For the record, and I am trying hard not to rationalize my thinking, I didn’t have the kind of drinking problem that would cause my friends to wonder if I was an alcoholic. I rarely vomited, didn’t have black outs, never took anyone home with me from the club, always successfully worked at my job..and sometimes two jobs, paid bills on time, raised my kids, didn’t drink and drive and I guess whatever else a stereotypical alcoholic does.
What prompted me to delve into sobriety was the slow deterioration of my quality of life. Not vomiting didn’t mean that I didn’t have that overall shaky feeling when I woke up. While I didn’t black out and lose large moments of time I didn’t remember conversations I had with people. Not taking anyone home from the club doesn’t mean that I didn’t make bad decisions in relationships- decisions that were often made while drinking. I am sure I hurt a lot of people emotionally in the haze of alcohol. I was successful at work, but didn’t hesitate to have one glass of wine before, during and right after work. Paying bills is easier now – it was done on time but I have a lot more money now because I don’t spend $500 extra per month at the grocery store (not including the $$ I spent at bars and restaurants). The time I spend with my kids now is better. My point is- I didn’t fit the profile of what I thought an alcoholic is/was. I didn’t fit the profile of what anyone around me thought was an alcoholic.

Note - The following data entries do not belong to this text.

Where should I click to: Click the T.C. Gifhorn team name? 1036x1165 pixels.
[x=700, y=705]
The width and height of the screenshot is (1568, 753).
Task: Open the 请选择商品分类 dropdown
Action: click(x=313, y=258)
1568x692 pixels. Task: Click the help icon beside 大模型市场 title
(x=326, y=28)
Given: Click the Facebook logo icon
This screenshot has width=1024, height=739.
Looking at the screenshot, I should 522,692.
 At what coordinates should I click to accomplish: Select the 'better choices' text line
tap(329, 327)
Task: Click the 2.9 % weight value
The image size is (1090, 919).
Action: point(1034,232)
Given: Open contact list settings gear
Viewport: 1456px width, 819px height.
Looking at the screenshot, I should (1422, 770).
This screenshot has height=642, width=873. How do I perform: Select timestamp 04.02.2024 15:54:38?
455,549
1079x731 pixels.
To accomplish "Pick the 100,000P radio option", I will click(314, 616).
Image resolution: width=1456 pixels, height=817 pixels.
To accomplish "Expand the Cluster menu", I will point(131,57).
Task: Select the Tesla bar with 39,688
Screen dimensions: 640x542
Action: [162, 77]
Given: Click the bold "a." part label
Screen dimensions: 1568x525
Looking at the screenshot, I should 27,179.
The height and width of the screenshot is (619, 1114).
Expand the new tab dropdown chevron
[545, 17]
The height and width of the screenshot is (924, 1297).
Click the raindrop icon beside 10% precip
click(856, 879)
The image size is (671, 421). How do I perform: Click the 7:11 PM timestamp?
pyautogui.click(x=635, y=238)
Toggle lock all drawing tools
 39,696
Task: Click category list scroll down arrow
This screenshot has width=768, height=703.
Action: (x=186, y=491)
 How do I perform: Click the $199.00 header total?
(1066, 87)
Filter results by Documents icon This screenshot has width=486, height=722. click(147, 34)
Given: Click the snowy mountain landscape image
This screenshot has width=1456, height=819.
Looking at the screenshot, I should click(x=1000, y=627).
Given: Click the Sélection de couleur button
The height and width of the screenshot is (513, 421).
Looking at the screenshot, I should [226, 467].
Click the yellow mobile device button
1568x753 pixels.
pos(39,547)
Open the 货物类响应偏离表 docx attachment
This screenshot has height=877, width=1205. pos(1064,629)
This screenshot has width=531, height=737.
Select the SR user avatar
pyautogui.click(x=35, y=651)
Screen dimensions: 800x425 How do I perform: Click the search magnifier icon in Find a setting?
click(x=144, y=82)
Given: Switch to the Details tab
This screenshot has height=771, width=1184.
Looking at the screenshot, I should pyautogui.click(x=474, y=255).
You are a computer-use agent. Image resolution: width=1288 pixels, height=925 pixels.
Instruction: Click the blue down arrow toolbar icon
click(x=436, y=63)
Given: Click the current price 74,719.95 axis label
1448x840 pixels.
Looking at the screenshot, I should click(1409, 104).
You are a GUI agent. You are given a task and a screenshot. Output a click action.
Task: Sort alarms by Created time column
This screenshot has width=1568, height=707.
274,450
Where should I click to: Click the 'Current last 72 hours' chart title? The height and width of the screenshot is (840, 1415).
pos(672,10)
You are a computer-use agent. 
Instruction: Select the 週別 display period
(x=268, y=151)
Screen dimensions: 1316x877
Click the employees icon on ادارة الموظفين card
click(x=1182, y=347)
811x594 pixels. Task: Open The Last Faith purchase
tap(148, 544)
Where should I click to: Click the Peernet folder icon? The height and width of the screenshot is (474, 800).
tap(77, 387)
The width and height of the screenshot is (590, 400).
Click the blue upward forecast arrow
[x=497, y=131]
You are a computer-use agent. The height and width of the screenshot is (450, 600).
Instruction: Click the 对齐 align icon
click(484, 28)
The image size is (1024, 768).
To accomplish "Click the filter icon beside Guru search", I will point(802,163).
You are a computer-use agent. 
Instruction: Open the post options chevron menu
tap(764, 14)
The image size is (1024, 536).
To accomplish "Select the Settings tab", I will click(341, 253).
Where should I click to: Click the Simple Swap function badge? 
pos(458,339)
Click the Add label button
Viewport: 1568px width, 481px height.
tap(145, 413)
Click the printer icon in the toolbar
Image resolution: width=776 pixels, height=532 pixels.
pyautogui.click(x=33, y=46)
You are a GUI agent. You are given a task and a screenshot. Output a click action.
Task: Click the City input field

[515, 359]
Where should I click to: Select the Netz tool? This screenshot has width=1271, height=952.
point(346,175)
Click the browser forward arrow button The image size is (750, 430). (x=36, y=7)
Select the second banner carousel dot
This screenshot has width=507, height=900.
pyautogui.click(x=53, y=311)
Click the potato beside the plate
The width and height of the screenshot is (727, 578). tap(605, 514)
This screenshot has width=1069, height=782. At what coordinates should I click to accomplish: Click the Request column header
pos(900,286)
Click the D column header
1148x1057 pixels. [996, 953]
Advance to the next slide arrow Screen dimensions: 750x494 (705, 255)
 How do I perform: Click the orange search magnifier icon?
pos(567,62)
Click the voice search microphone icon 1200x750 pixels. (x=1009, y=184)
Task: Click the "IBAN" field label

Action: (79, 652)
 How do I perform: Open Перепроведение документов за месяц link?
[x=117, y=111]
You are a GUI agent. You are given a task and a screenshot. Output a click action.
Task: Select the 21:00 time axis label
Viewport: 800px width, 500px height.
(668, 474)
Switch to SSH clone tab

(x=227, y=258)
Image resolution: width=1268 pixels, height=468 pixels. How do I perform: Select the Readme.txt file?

But I was. And I was slowly dying. Spiritually, emotionally, and physically. And no one saw it. Or, if they saw it they didn’t say anything. Or maybe they were dying with me. I don’t know what the case was. Ultimately the effects started to become evident. My weight ballooned with my blood pressure. My memory was HORRIBLE. I emotionally disconnected from my husband because I didn’t want him to get close enough to me to smell the alcohol on my breath. I had always been ambitious- but my ambition was non-existent as I spent most of my time sleepy from alcohol. Alcohol is the great motivation sucker. I am in more control of my emotions- thankfully.
Today, for a second, I wanted to be “fun” like in the commercials. Then I thought about it. Being “fun” wasn’t really all that fun.